What suricata-update does is:

  • Load rules that are provided by the engine from /etc/suricata/rules/, it knows which ones these are so limits the loading to this. This is a temporary measure, as in 7.0 the engine will no longer be installing rules there, instead the engine will install to /usr/share/suricata/rules (distribution depending) and suricata-update will pull the rules from there.
  • These no rule files end up merged in /var/lib/suricata/rules/suricata.rules along with any other rules that suricata-updated downloaded.

So the above configuration snippet is only telling Suricata about the rule files that you maintain manually.

While this works, for the reasons above you might want to avoid it for now, it could resulti in double inclusion of rules. As many of those rules will already exist in /var/lib/suricata/rules/suricata.rules.

This looks correct. These rule files in particular are provided by the Suricata package itself. They may get updated when Suricata is updated.

I’m not sure how you manage your ET rules, but if possible just let Suricata-Update manage them. They get downloaded and merged into /var/lib/suricata/rules/suricata.rules. So should always be up to date. If you see individual ET provided rule files on your system they may be an artifact of an old install? But were not placed there by Suricata or Suricata-Update, at least not with versions since 6.0.

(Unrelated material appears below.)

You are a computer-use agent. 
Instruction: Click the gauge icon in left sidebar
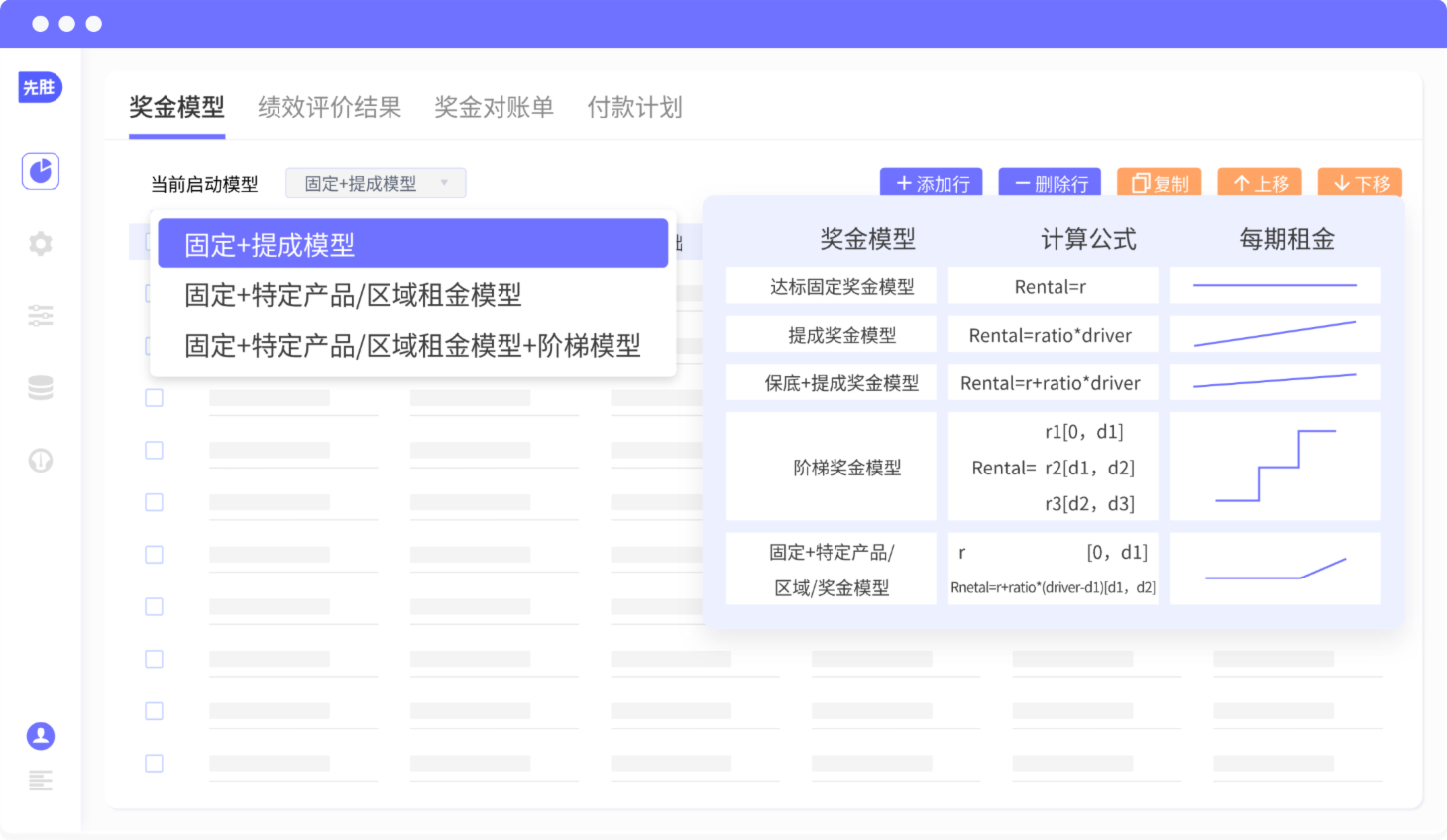pyautogui.click(x=41, y=461)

The docs could probably be better about that, and the next Suricata major release will not drop engine provided rules in /etc. They are there more as an artifact of how Suricata used to install rules. In fact a fresh install of Suricata 6.0.x does not install any rules in /etc, this comes from the apt package, and we do have tickets to remove this behaviour in the next major release when it comes to packaging as well.

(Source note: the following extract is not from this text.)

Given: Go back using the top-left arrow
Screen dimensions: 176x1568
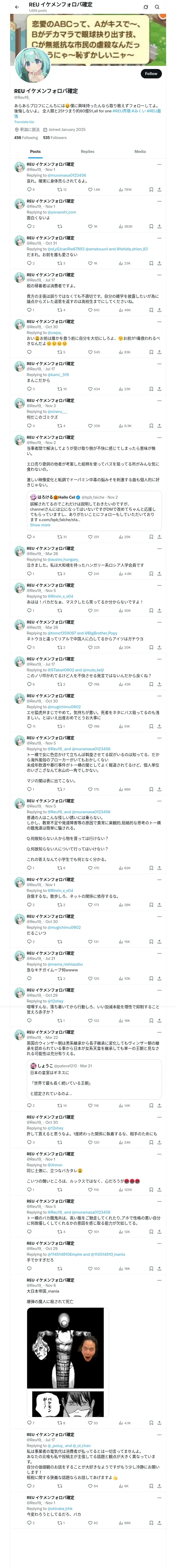Looking at the screenshot, I should pos(17,7).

If still having issues, perhaps describe what you are trying to achieve, and I can probably propose the best way to get there.

Hey @ish
Thanks so much for your help.
I was being super dumb, thanks for pointing that out… I should wildcard anything in a custom dir not /etc/suricata/rules as I am causing myself DUP errors and since amending the config now looks a lot cleaner!

Fixed up my local.rules

# ls -halt /var/log/suricata/suricata.log
-rw-r--r-- 1 root root 67K Oct 20 16:50 /var/log/suricata/suricata.log

cat /var/log/suricata/suricata.log | grep "/etc/suricata/rules/local.rules" -B 5 -A 5
20/10/2022 -- 16:55:06 - <Perf> - using shared mpm ctx' for icmpv6.hdr
20/10/2022 -- 16:55:06 - <Perf> - using shared mpm ctx' for ipv4.hdr
20/10/2022 -- 16:55:06 - <Perf> - using shared mpm ctx' for ipv6.hdr
20/10/2022 -- 16:55:06 - <Config> - IP reputation disabled
20/10/2022 -- 16:55:06 - <Config> - Loading rule file: /var/lib/suricata/rules/suricata.rules
20/10/2022 -- 16:55:11 - <Config> - Loading rule file: /etc/suricata/rules/local.rules
20/10/2022 -- 16:55:11 - <Warning> - [ERRCODE: SC_ERR_NO_RULES(42)] - No rule files match the pattern /etc/suricata/rules/ads-ioc-dataset.rules

I see no errors, so I assume it loaded and my custom rules were successful.

I am experiencing unrelated issues using bonded interfaces in Multiple interfaces on the same machine](Multiple interfaces on the same machine - #13 by ADudeWhoSurfs)

Therefore, my stats are failing too which is a pain

# suricatasc -c ruleset-stats /usr/local/var/run/suricata/suricata-command.socket
Unable to connect to socket /usr/local/var/run/suricata/suricata-command.socket: [Errno 2] No such file or directory

Also learning a bunch so really appreciate your patience and all of your expertise.